Customer Personal Information Policy
The Platform will only store Customer Data necessary to deliver operational and analytical insights as defined during product implementation & discovery. No personal information (Name, Address, Email, IP, etc) will be ingested & stored in the Platform unless otherwise stated and amended through a contract addendum.
How does Elevate Respond to Information Requests?
Elevate will respond to requests to access, change, or delete information within 30 days.
How does GDPR apply to Elevate?
Elevate has a strong commitment to privacy, security, compliance, and transparency. This includes supporting our Customers’ compliance with EU data protection requirements and GDPR.
For EU citizens per GDPR, Elevate will:
- Respond to requests from data subjects to correct, amend or delete personal data.
- Report personal data breaches to relevant supervisory authorities and data subjects in accordance with GDPR timeframes.
How does the California Consumer Privacy Act of 2018 (CCPA) apply to Elevate?

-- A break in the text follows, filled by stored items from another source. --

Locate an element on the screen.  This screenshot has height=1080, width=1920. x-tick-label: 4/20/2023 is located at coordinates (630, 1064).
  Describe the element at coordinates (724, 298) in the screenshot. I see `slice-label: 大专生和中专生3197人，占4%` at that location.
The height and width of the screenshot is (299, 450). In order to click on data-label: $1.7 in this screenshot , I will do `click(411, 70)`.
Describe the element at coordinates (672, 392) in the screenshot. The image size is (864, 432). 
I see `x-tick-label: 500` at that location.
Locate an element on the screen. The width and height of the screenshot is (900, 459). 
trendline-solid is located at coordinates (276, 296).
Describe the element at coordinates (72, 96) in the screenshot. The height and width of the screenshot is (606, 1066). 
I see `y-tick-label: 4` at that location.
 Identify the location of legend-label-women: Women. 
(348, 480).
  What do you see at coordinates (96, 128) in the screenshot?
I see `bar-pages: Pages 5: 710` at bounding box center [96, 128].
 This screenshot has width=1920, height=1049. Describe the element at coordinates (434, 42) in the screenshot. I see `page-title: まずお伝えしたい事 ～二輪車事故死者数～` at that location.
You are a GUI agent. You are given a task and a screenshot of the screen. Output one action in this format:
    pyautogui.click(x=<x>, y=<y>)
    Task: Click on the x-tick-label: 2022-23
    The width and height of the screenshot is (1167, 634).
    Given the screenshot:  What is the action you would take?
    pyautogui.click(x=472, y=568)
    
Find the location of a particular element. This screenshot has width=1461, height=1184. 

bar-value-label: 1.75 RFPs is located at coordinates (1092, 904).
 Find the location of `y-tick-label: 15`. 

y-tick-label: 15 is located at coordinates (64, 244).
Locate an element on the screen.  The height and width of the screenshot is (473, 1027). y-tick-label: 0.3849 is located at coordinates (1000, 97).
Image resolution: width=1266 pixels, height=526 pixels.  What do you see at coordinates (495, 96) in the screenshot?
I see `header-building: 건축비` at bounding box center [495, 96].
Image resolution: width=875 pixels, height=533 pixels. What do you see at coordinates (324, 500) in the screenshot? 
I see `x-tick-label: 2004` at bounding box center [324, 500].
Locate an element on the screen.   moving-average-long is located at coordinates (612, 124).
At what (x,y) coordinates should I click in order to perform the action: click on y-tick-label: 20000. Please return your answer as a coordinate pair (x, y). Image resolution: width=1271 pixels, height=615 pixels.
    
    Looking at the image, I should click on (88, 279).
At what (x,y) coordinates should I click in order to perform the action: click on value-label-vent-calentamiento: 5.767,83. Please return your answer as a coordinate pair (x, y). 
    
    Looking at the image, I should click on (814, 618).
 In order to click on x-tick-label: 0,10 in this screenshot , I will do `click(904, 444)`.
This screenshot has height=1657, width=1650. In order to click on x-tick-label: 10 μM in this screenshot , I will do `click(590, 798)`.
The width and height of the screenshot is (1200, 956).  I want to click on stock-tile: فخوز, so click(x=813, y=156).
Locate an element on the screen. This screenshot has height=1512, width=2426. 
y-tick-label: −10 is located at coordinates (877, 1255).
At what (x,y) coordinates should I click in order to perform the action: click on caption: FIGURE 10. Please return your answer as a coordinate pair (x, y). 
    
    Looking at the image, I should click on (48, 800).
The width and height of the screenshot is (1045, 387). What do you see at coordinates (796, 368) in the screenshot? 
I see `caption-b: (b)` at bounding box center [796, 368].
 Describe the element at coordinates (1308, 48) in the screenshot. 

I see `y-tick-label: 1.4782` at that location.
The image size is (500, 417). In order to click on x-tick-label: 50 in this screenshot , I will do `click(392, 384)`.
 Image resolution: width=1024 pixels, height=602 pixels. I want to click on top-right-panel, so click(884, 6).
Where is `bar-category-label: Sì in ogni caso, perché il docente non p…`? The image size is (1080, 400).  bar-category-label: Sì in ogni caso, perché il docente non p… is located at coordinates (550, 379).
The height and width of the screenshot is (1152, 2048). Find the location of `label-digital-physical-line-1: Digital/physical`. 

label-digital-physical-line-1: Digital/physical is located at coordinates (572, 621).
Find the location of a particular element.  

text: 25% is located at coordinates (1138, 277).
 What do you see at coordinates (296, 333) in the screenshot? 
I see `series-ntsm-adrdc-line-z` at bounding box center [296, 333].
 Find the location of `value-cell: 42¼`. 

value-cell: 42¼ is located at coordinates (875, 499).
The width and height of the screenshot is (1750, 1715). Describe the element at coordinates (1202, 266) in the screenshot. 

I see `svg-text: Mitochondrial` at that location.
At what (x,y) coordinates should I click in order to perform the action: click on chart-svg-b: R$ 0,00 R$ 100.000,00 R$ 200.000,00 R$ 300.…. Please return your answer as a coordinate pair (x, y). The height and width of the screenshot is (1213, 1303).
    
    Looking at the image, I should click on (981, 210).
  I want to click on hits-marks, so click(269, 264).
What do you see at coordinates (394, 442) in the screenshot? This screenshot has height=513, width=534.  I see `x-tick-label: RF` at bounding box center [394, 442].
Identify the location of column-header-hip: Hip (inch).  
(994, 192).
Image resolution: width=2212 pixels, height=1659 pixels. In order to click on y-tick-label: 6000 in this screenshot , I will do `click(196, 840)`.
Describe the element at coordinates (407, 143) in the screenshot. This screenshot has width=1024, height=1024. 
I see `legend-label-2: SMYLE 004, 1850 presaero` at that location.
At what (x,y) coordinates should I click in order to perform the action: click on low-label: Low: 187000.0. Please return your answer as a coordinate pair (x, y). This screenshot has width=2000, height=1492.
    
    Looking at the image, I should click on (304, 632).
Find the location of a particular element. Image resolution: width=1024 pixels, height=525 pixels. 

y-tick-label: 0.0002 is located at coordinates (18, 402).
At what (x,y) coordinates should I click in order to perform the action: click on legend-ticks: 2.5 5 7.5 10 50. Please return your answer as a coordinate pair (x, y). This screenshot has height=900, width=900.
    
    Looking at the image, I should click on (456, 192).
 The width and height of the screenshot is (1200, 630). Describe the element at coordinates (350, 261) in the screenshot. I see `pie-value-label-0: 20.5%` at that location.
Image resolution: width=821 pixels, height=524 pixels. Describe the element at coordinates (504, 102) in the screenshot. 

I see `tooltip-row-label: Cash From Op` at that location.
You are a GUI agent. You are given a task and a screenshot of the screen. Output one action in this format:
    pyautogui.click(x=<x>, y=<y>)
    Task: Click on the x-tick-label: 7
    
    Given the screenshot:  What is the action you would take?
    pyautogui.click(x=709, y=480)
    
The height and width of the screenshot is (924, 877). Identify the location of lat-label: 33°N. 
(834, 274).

Elevate supports data privacy for California residents and will abide by the following rights and procedures in accordance with CCPA:
- Right to know about Personal Information Collected, Disclosed, or Sold.
- RIght to Request Deletion of Personal Information.
- Right to Opt out of Sale of Personal Information.
Elevate does not consume Personal Information of Customer’s Customers, however, will treat all Customer Data with the same level of security and privacy.
Do Not Track Signals
Elevate does not track visitors to the Site across third-party websites and therefore do not respond to Do Not track signals in these circumstances.